## INPUT RECORDS

+ + +

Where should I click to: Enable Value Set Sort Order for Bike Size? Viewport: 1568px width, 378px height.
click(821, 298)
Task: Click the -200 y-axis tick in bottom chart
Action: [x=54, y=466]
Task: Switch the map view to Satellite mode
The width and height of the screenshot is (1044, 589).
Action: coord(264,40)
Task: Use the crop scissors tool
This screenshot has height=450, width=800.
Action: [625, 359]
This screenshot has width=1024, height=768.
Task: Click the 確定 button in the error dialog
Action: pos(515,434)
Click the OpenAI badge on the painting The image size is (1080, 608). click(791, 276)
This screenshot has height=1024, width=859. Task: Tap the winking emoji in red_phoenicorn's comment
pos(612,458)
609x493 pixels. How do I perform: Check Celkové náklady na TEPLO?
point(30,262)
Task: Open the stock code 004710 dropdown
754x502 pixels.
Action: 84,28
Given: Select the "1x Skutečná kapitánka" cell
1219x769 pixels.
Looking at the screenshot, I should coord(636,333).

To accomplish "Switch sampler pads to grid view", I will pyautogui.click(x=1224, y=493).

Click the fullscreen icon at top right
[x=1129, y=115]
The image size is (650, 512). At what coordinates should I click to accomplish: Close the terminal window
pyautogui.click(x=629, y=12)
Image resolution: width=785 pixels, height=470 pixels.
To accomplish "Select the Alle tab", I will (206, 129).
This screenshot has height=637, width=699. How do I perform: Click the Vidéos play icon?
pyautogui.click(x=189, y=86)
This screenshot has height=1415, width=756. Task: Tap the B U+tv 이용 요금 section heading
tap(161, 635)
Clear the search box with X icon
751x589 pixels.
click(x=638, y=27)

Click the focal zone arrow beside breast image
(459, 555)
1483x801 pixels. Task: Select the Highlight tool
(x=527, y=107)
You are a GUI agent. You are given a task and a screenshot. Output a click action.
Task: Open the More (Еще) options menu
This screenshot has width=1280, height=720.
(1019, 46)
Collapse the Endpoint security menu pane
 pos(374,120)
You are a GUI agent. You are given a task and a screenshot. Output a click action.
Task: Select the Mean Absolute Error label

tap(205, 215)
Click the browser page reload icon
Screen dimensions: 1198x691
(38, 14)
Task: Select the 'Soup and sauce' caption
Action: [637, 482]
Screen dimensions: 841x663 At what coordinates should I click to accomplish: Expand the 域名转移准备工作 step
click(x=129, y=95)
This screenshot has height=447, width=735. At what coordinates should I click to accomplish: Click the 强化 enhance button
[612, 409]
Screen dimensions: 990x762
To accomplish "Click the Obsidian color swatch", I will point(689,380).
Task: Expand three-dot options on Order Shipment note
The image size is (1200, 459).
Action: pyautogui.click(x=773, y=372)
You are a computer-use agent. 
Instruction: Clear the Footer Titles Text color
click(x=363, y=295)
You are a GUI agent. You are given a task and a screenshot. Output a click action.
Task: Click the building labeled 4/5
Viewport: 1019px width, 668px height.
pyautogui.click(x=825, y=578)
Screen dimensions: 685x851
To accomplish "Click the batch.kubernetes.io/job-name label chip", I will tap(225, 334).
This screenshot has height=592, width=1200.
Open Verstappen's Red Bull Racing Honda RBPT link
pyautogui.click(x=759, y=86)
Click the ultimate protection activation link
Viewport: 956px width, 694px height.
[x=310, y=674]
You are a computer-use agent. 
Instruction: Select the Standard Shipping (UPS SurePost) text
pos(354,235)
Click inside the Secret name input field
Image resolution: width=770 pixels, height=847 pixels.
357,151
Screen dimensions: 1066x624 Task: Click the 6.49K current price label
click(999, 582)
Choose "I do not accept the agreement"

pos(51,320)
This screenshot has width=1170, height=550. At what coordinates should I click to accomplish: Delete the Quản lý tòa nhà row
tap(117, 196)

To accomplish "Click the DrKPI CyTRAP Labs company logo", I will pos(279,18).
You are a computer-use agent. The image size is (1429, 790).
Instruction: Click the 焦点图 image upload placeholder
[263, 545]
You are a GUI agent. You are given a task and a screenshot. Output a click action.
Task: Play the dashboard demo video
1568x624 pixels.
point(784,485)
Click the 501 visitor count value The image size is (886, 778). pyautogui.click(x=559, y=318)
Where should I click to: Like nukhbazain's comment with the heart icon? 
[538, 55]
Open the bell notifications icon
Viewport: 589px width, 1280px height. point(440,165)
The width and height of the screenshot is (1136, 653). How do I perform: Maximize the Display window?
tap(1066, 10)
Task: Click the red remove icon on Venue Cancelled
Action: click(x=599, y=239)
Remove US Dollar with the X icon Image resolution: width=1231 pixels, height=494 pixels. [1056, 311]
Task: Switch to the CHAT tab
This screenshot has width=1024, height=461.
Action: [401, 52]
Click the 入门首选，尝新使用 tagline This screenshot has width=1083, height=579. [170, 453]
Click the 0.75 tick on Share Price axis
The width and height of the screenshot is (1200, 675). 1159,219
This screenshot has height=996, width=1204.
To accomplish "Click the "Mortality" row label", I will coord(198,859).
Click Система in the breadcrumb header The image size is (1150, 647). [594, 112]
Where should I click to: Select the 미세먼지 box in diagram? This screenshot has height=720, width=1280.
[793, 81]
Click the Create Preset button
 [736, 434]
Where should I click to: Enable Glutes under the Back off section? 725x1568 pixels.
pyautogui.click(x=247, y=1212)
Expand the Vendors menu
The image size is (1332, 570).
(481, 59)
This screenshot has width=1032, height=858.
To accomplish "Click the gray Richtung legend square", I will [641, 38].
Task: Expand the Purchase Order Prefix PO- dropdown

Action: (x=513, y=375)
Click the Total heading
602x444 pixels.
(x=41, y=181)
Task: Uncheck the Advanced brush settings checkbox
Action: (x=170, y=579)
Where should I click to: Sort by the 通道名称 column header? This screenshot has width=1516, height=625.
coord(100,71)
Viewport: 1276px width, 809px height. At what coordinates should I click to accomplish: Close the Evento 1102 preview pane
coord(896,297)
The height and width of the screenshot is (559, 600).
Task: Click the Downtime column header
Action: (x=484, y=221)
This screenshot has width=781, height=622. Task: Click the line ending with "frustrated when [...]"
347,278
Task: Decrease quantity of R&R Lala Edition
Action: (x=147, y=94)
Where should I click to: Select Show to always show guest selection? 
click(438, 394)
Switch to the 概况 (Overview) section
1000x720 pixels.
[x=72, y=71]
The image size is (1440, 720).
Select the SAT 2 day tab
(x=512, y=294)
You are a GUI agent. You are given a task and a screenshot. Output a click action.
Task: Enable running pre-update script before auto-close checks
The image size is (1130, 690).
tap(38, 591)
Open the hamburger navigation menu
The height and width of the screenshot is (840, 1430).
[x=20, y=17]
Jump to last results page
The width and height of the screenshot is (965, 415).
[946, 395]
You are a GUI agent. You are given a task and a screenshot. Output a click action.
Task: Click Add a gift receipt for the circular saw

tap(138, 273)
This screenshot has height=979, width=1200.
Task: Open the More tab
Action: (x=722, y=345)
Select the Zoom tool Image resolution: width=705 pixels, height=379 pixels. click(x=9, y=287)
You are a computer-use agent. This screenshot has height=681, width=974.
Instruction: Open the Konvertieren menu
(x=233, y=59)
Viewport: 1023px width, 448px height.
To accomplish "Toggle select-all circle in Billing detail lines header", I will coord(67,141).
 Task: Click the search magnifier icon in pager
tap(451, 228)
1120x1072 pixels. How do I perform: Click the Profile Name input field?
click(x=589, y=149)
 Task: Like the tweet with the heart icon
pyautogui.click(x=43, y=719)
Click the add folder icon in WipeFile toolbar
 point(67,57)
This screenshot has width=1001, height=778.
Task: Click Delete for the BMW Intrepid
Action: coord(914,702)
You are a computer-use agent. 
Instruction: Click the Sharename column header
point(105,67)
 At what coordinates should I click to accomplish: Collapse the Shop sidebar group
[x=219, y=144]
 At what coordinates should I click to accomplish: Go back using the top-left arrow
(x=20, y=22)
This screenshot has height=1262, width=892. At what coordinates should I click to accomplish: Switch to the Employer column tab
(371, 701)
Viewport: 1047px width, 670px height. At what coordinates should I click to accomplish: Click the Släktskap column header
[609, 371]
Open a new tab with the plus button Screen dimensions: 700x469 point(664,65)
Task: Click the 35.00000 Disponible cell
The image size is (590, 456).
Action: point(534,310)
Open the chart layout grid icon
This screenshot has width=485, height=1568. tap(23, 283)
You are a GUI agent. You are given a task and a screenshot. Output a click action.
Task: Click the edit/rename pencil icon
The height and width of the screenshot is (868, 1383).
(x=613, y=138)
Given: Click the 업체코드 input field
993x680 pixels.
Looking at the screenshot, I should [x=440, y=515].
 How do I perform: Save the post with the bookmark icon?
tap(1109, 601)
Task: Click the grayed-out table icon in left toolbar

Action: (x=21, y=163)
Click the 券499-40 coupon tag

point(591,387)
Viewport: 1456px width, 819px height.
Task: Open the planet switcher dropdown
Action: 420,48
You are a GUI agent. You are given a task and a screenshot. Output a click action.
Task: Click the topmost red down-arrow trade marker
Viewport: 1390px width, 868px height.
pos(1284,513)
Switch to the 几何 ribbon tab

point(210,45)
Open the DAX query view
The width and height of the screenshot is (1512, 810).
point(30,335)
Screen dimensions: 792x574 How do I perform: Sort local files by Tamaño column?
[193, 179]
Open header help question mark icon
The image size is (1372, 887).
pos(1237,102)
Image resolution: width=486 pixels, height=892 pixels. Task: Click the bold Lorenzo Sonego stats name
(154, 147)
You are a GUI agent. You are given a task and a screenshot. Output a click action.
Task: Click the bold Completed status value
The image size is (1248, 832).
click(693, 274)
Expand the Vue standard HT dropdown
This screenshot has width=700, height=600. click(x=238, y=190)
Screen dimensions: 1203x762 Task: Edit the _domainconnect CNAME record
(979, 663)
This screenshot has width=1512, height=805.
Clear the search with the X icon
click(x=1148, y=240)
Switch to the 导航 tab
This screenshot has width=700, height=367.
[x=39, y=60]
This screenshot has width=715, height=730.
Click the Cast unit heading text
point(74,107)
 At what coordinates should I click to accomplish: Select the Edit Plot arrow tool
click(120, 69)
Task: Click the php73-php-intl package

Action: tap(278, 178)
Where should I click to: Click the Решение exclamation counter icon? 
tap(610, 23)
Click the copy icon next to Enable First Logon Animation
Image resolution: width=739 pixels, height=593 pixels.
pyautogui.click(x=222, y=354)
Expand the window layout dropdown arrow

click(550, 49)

+ + +

## EXERCISE AIM
Copy exactly the line that contains "Task: Click the php73-php-intl package" and every line after it, up to and including the last line of the records.

## TASK ANSWER
Task: Click the php73-php-intl package

Action: tap(278, 178)
Where should I click to: Click the Решение exclamation counter icon? 
tap(610, 23)
Click the copy icon next to Enable First Logon Animation
Image resolution: width=739 pixels, height=593 pixels.
pyautogui.click(x=222, y=354)
Expand the window layout dropdown arrow

click(550, 49)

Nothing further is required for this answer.